WHAT TO PRODUCE: The required answer is an exact copy of every line from the beginning of the entries through the line with "Viewport: 415px width, 290px height.", with all pictures omitted.

MATERIAL FOR THE TASK:
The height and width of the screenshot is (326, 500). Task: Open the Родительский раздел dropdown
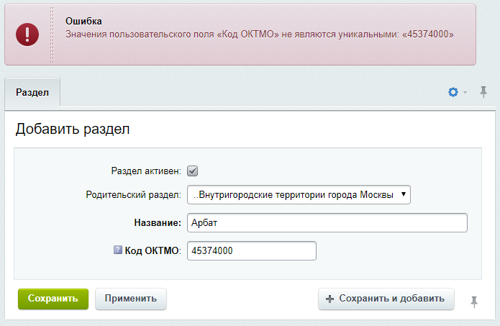(x=299, y=194)
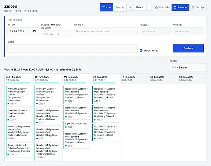Screen dimensions: 211x166
Task: Click Monday's green hours progress bar
Action: pos(18,83)
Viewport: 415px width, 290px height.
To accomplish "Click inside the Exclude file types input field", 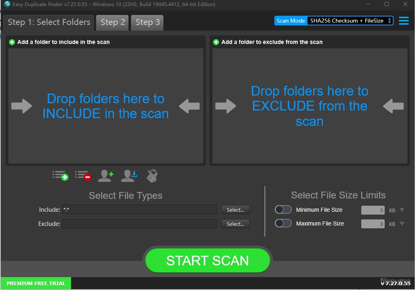I will pyautogui.click(x=139, y=223).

EXERCISE RESULT:
The height and width of the screenshot is (326, 500). Task: Open the Родительский раздел dropdown
(x=299, y=194)
Screen dimensions: 211x166
Task: Click Monday's green hours progress bar
Action: pos(18,83)
Viewport: 415px width, 290px height.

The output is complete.